Tuesday, August 21, 2007

The Life

I just got back from Seattle and had a fantastic time. Not only did I get a chance to meet some of the great SRC'ers but I got to get out on Tiger Mt for an early morning run with the amazingly talented and radical person in general, Krissy Moehl. Fantastic times, can't wait for more good times with her and the SRC. I truly feel like I have entered the Ultrarunning mecca, but maybe I am just biased.

I was watching these little video today of Josh Cox, Meb Keflezighi and Ryan Browne. They are living up in Mammoth Lake, CA training day in and day out for the upcoming marathon trials. Its cool to watch someone who has the opportunity to eat, sleep, run, (and go to the gym). It must be such an amazing opportunity to pursue their passions in that way. I would love to just be able to do that, I think it would be quite fun. I am focusing on doing what I can with the time I have and also on finding sponsorship just to take care of my most basic of running needs (nevermind the idea of being so sponsored you can live off it...yeah right). But then again, to me living up in/near the mountains and running around with cool/talented people is pretty much going to be a reality here shortly (Seattle here I come!, less the whole quitting my day job thing....)
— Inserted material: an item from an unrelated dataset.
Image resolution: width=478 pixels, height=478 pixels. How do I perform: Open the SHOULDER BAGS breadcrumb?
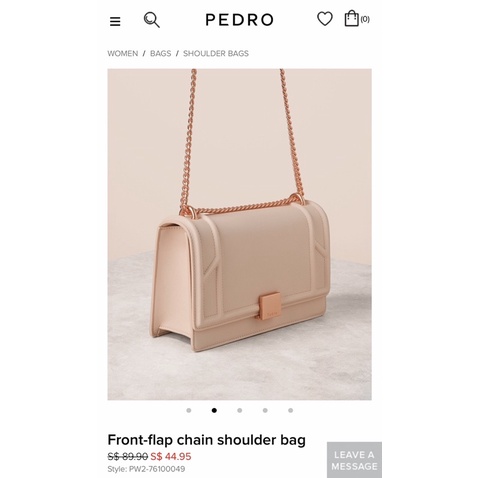pyautogui.click(x=216, y=54)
got my Team USA gear in the mail yesterday. Wahoo. I feel so official. Nice stuff. Nike sizes things very strangely though.

ok rambling done.

Monday, August 6, 2007

The Race report will not be televised...

I was supposed to run a 50k yesterday morning (Skyline 50k). I say "supposed to" because despite getting up, getting ready, driving all the way to the start, I did not run. Why? Because I couldn't think of one good reason to run the race. I could only think of bad reasons (pride, ego). And the most important thing being, I am definitely still tired from my 50miler two weeks ago. That one took alot out of me and I think that running that 18 miles a week later probably didn't help (pacing a friend). So as I sat there in my idling car, trying to convince myself to run. And then I said, but why? I have much more personally important races coming up and I want to be ready. I have already raced more this year than I have in the entire rest of my racing career. I only started racing 2 years ago! I don't want to run out of gas or burn myself out. This has been a year of experimentation of what works and what doesn't and racing a 50k two weeks after a 50miler (only the second run I have done that is longer than 40 miles!), is not going to work, yet.

So I took the day completely off and it felt good. I took a few more days off this past week that I usually do and that is ok. I sometimes feel like a broken record because I blog about taking time off, but really I am not trying to justify it, just reminding myself that rest (like good nutrition) are key to having a long and successful career at this. I feel much better today and look forward to a good training week.

Friday, August 3, 2007

That kind of week

The busy past two weeks caught up to me today. While I felt good last week after my 50 miler and managed to get 41 miles in during the week including 18 miles of pacing for my friend Joey in his first marathon (well, 13 miles of pacing and 5 miles getting to the meet up spot), this week has put the toll on me and I am just plain tired.

After pacing on Sunday, I took Monday and Tuesday off (except wt training and yoga on Monday), had good runs Wed and Yesterday, but today just couldn't get it together. This week was moving week and I moved out of my apartment on Wednesday and put things into my two storage containers to be shipped off to Seattle. Early Thursday morning someone broke into my container and so I had to spend the majority of the morning sitting on the sidewalk watching the container until they came to repair and take the containers away. Luckily, only a suitcase filled with shoes and two brand new pairs of Adidas running shoes were stolen. The whole thing didn't trouble me too much, though I do find it ironic that the one thing in my containers that I would say I wouldn't want to be stolen would be my last two pairs of a now extinct style of shoe. Oh well... I have two other pairs, but that is just two more pairs of shoes my non-sponsored self will have to buy. I just look at it that whomever took them, needed them more than me.

But I am tired today. I kept trying to get motivated but had to run all over for errands for school, work, etc today. And then there is the fact that I am racing on Sunday. So I should be resting. However, since last week was a recovery week, this week being a taper week is just hard. It makes me feel restless and tired all at the same time! I do want to be as fresh as possible for my race, but at the same time have to do a bit of extra work today to banish the negative thoughts that creep in. This month will continue to be intensely busy and I can imagine with the three more races that I have, that I will have to be very militant about my rest so I don't burn out. I tend to forget that it takes alot out of you to run 50 miles at altitude.... This month/6 weeks of training/racing/life are very much an experiment to see where I push and where I pull back. I need to walk a very fine line to make sure that everything gets done, that my training is maintained, that my health is supported and that my mental space is a good one. I think I am doing ok, but it is a continual growing process.